WHAT YOU HAVE TO DO
Reproduce every line of the entries below word for word, leaving out the pictures.
↓
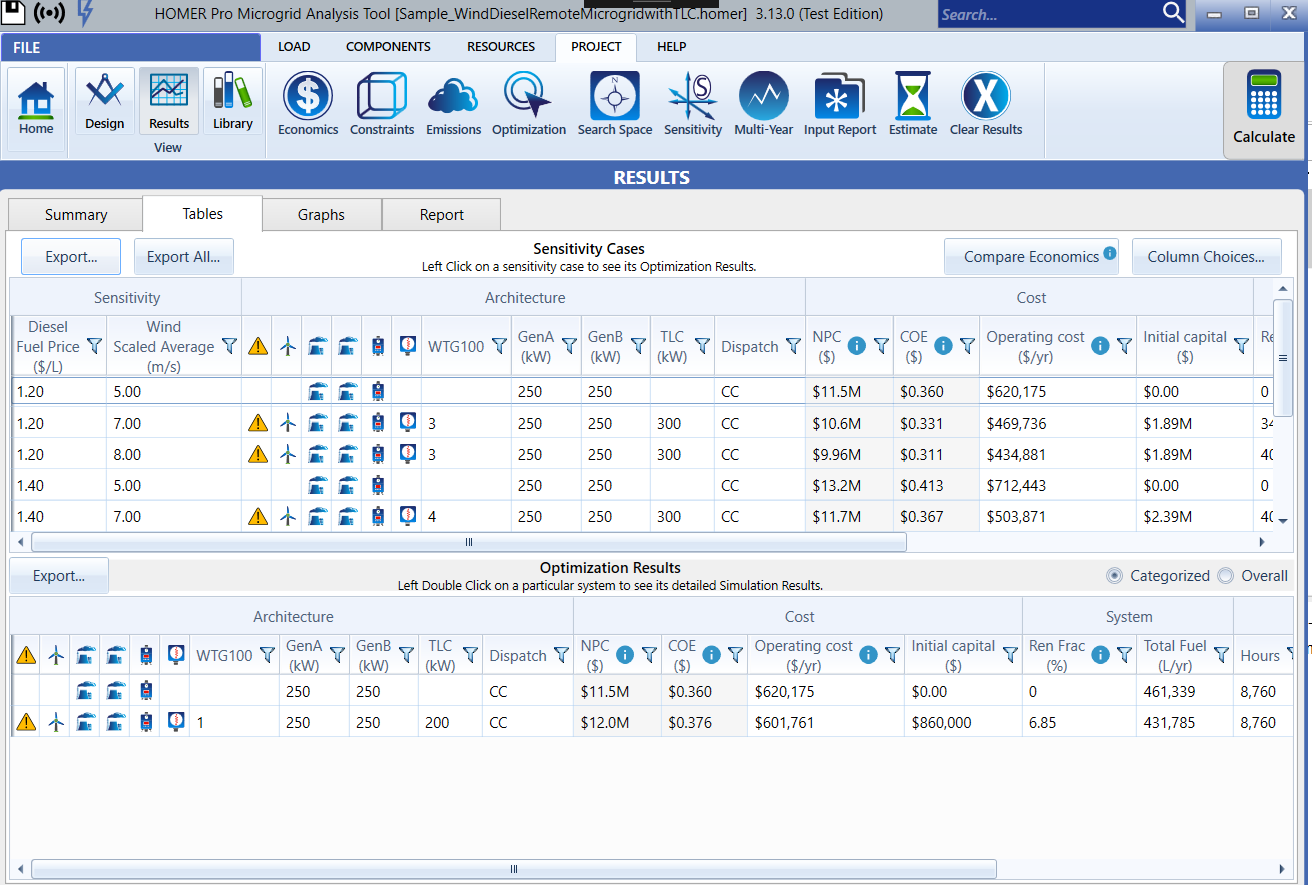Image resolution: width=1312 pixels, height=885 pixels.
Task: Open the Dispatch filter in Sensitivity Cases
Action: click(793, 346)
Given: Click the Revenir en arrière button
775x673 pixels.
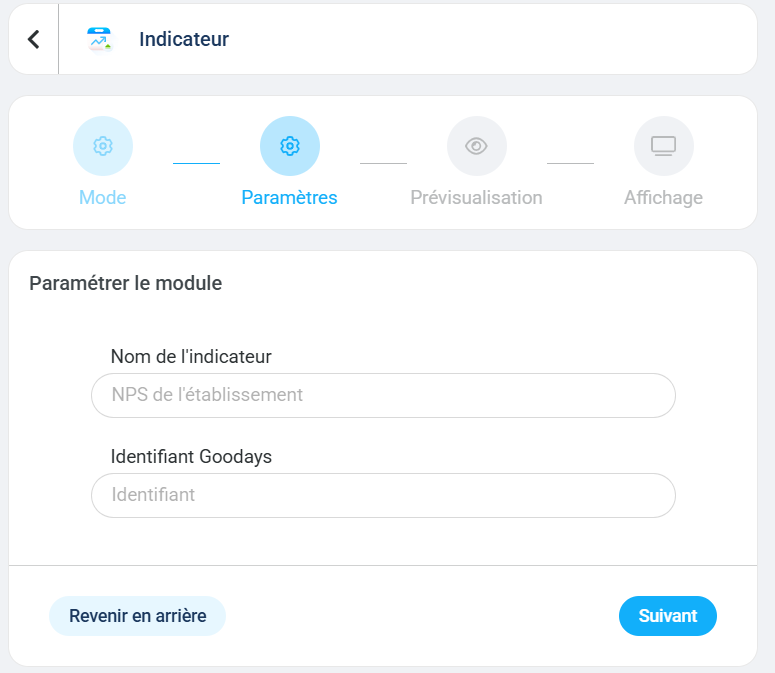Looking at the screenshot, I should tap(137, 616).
↑
EXERCISE RESULT
Image resolution: width=1312 pixels, height=885 pixels.
Task: Open the Dispatch filter in Sensitivity Cases
Action: click(793, 346)
Given: Click the Revenir en arrière button
775x673 pixels.
Looking at the screenshot, I should tap(137, 616).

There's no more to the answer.